The @id field in the WebSite block was http://findindiegame.com. I had copied a schema template and missed updating the protocol. Nothing breaks visibly — the page renders correctly, the structured data is syntactically valid — but it's inconsistent with what Googlebot sees for the canonical URL.

aiappdex.com model pages: name field used raw HuggingFace model ID

The name field in SoftwareApplication schema contained "meta-llama/Llama-3.1-8B-Instruct" — the raw database ID — instead of the human-readable "Llama 3.1 8B Instruct" that appears in the page <h1>. Both values were available in the Astro component, but the template was pulling from the wrong field.

Site	Issue	Status
ossfind.com	Missing `ItemList` on alternatives pages	Backlog
findindiegame.com	`http://` in WebSite `@id`	Fixed
aiappdex.com	`name` used raw model ID instead of display name	Fixed

Issues 2 and 3 were genuine bugs I wouldn't have found otherwise.
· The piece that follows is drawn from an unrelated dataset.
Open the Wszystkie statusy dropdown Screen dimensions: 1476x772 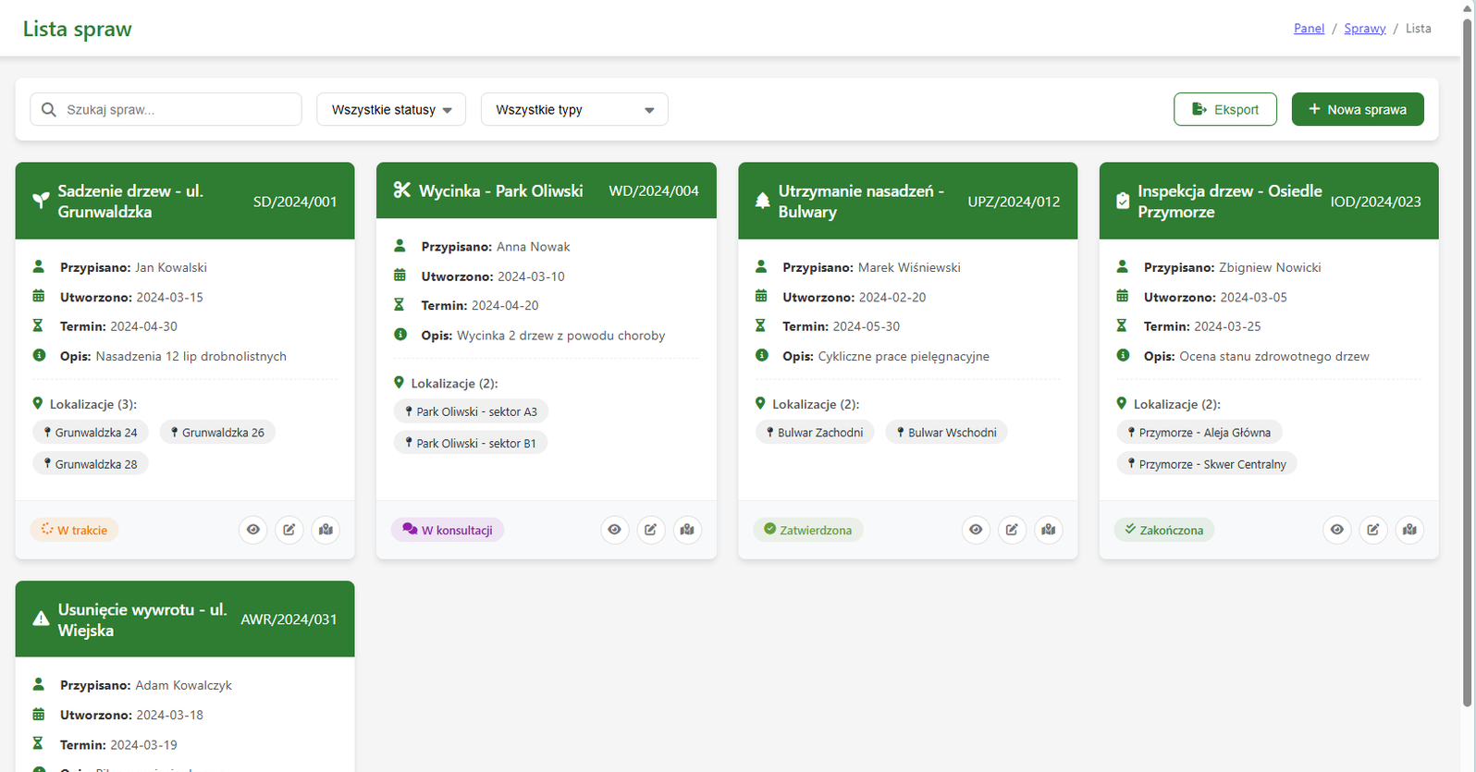[391, 109]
Neither showed up in the Astro build, the Cloudflare deploy log, or any browser-level review. The audit found them on first run because it reads structured data the same way Googlebot does: as text inside a <script> tag, not as something the browser renders.

What I'd add next

URL self-consistency check. The http:// bug was caught by manual inspection of the reported types. A systematic check would verify that every url or @id field in structured data matches the actual canonical URL of the page — so that class of error gets caught automatically.
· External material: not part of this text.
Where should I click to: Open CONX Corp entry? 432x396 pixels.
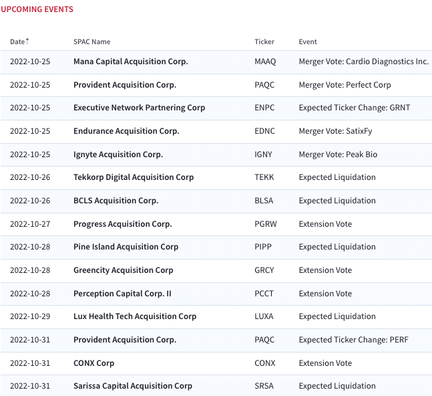[x=93, y=363]
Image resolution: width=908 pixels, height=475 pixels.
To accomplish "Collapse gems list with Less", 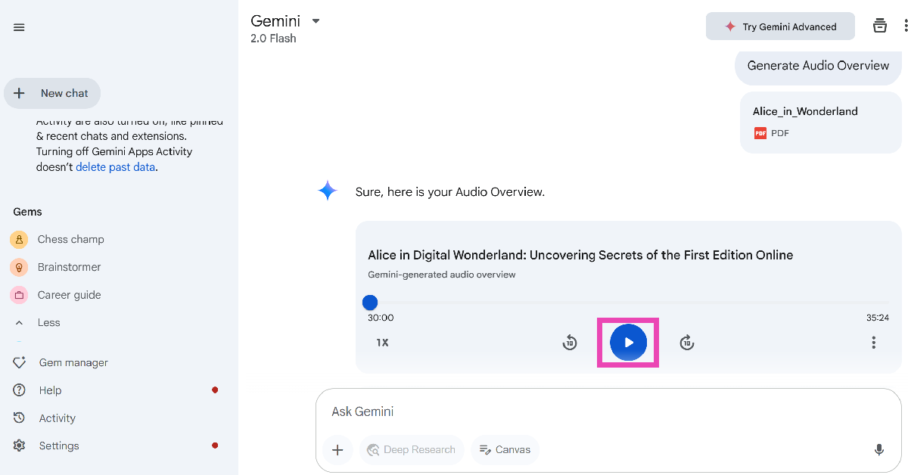I will [48, 322].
aggregateRating on VideoGame pages. The Steam review data is already in the Turso database: total_reviews, total_positive, review_score. Once I emit aggregateRating structured data, the audit should verify it's present and well-formed on game pages.

FAQPage schema. I want to add FAQ sections to top model pages on aiappdex.com. Once added, the audit needs a validation rule for those pages.

Running against build output before deploy. The current approach finds issues after they're live. Running the same extraction logic against the Astro build output — with a local astro preview server in CI — would catch template regressions pre-deploy. That adds CI complexity I'm not ready to take on; post-deploy detection is good enough for now.

The limit worth stating plainly: the audit checks 2 sample pages per site per run. It doesn't catch issues that only affect specific page types, rare edge cases in the data, or pages that happen not to be in the sitemap sample. It's a smoke test, not a full validation suite.